Abstract 11482: The PCSK9-Targeted Antisense Oligonucleotide AZD8233 Reduces LDL-C, ApoB, and Lp(a) in Patients With Dyslipidemia on Statin Treatment - Data From the Phase 2b ETESIAN Study

Abstract

Introduction: Elevated blood levels of lipoprotein(a) [Lp(a)] are an independent causal risk factor for atherosclerotic cardiovascular disease. Lp(a) particles are formed by a lipid domain and an apolipoprotein B (apoB) protein that is bound to apolipoprotein(a). Standard low-density lipoprotein cholesterol (LDL-C) and ApoB lowering treatments have minimal Lp(a)-lowering efficacy. We have previously shown that AZD8233 inhibits hepatic PCSK9 synthesis and causes substantial reductions in LDL-C. Here we report the significant effects of AZD8233 on Lp(a) and ApoB. Methods: ETESIAN was a multicenter phase 2b, randomized, double-blind, placebo-controlled, dose-ranging study (NCT04641299).
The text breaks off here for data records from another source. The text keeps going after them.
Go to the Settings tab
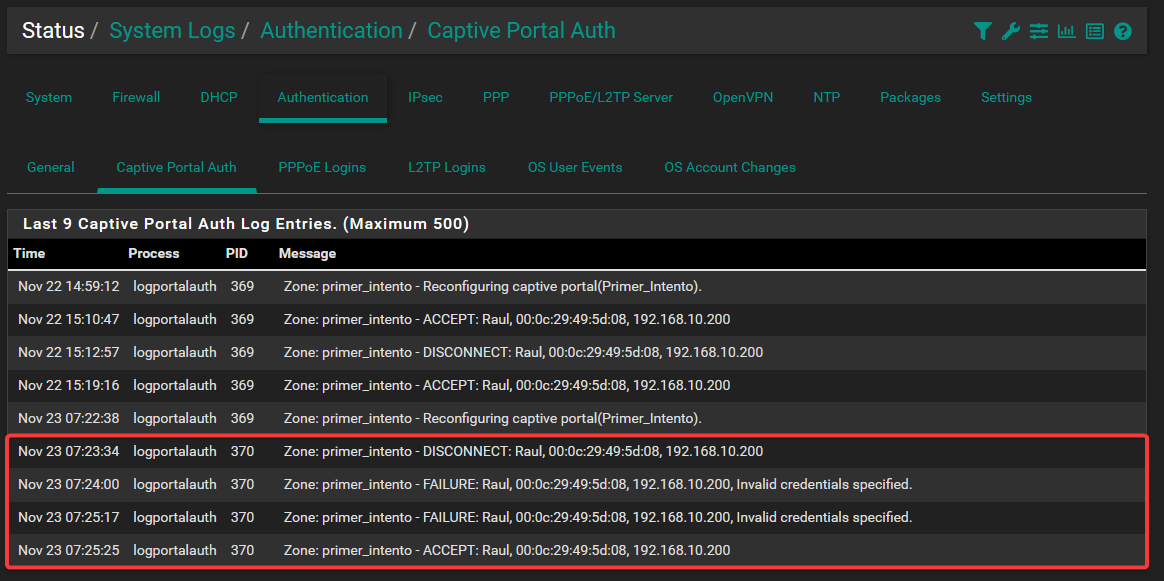Screen dimensions: 1164x581 1006,97
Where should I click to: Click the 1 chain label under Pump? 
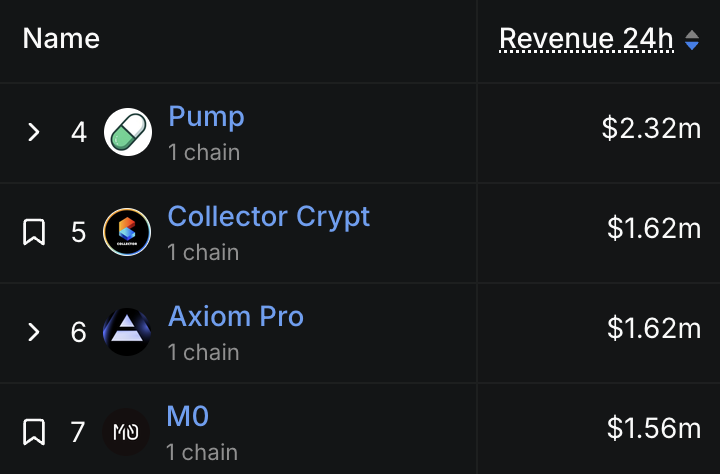[x=204, y=152]
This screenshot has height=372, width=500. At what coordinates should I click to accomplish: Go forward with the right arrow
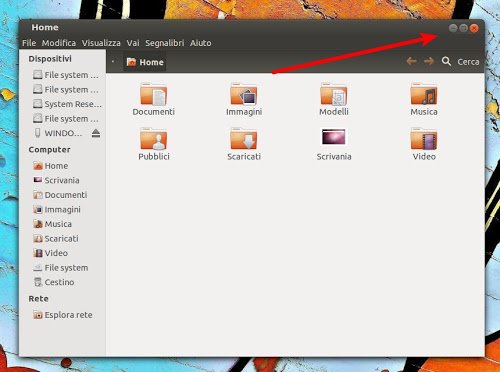click(429, 61)
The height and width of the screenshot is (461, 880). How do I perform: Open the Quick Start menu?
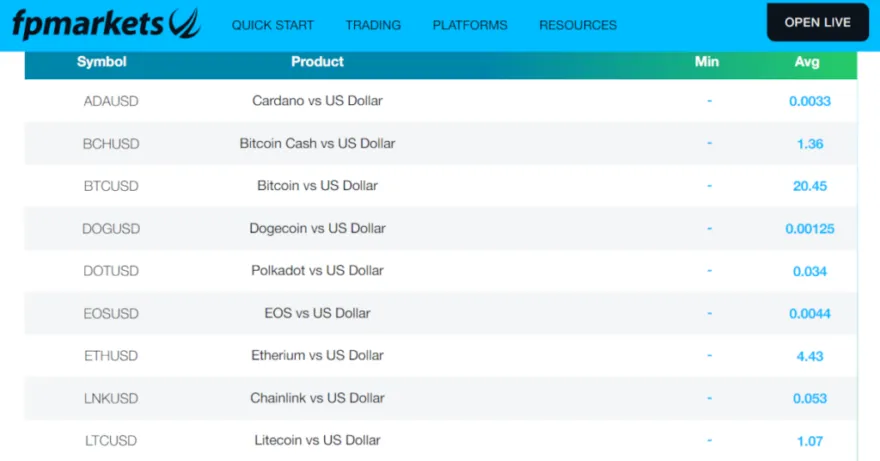tap(273, 25)
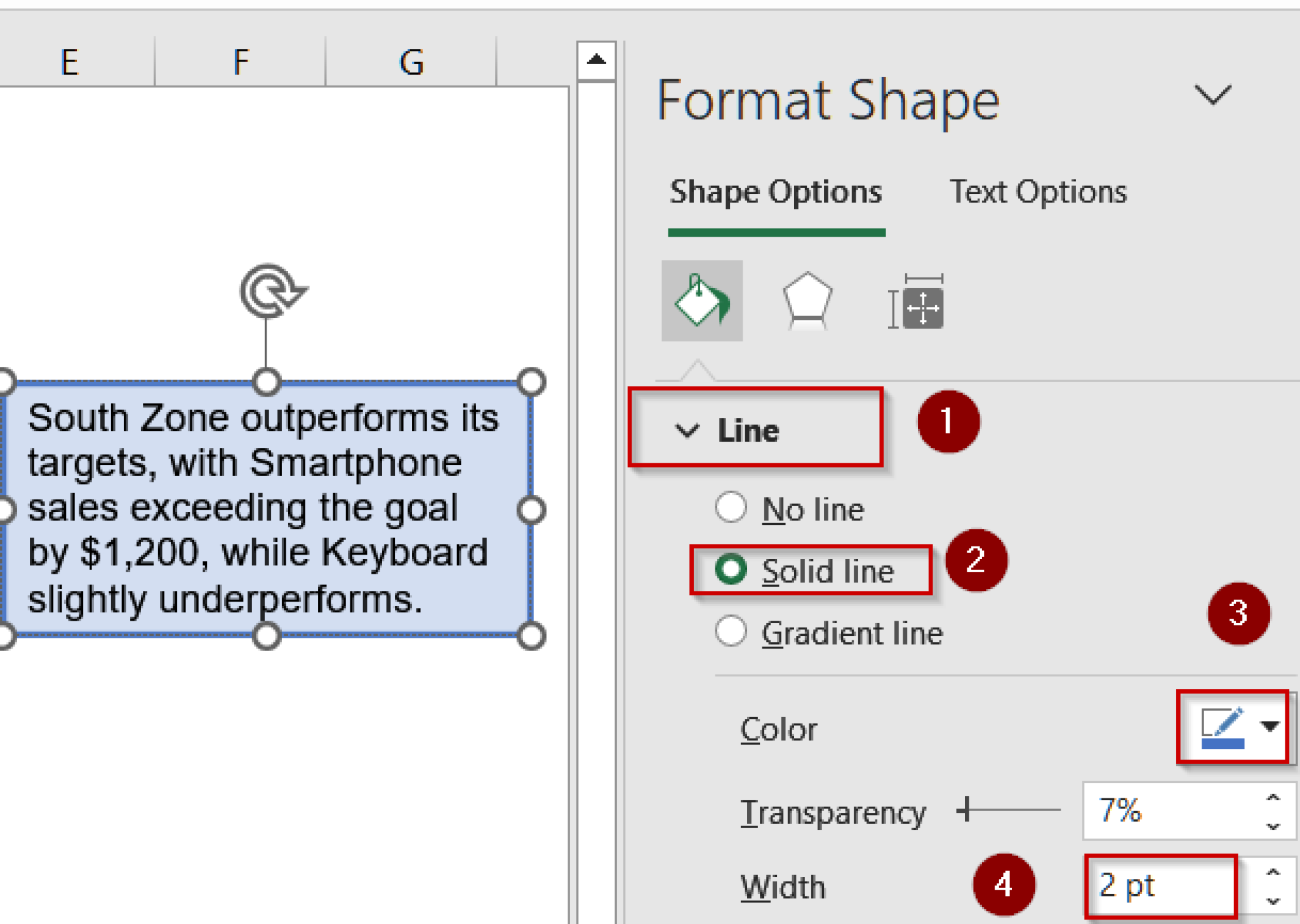The width and height of the screenshot is (1300, 924).
Task: Switch to the Shape Options tab
Action: (776, 192)
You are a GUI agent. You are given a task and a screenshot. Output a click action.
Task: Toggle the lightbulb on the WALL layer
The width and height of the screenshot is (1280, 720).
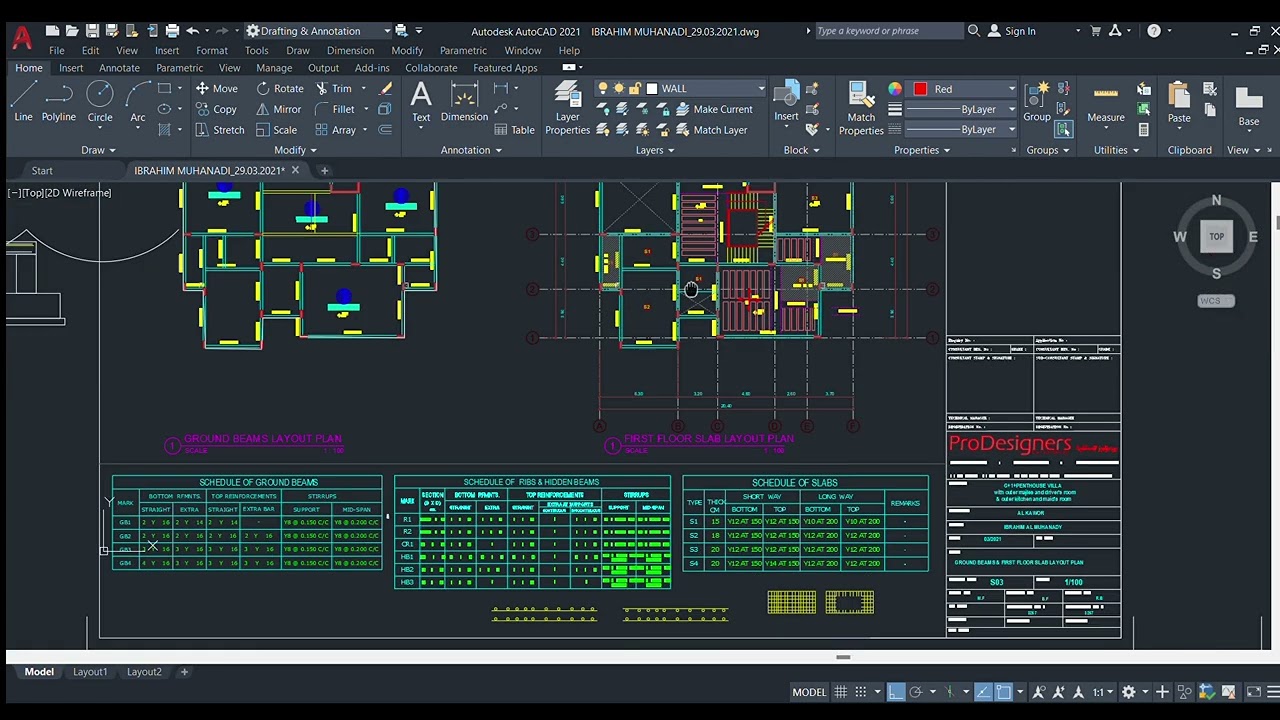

Eligible participants were 18-75 years old, on statin therapy, with LDL-C of ≥ 70 to < 190 mg/dL, and with fasting triglycerides of < 400 mg/dL. Participants were randomized 1:1:1:1 to subcutaneous injections (days 1, 8, 29, and 57) of either 15, 50, or 90 mg AZD8233, or placebo. The primary objective was to evaluate the effect of AZD8233 versus placebo on LDL-C at week 12. Secondary objectives were to assess Lp(a) levels and other lipid parameters. Results: A total of 119 patients were enrolled in ETESIAN. AZD8233 was well tolerated and demonstrated dose-dependent and clinically meaningful reductions in LDL-C, Lp(a), and ApoB ( Table ). The relative distribution of these effects across participant subgroups and the interaction of effects on Lp(a), ApoB, and LDL-C will be presented. Conclusion: In patients with dyslipidemia on statins, AZD8233 caused substantial reductions in LDL-C and Lp(a), two independent risk factors for major adverse cardiovascular events. The broad lipid-modifying effect of AZD8233 may, hence, provide an opportunity to reduce cardiovascular risk in patients with ASCVD beyond currently available medications.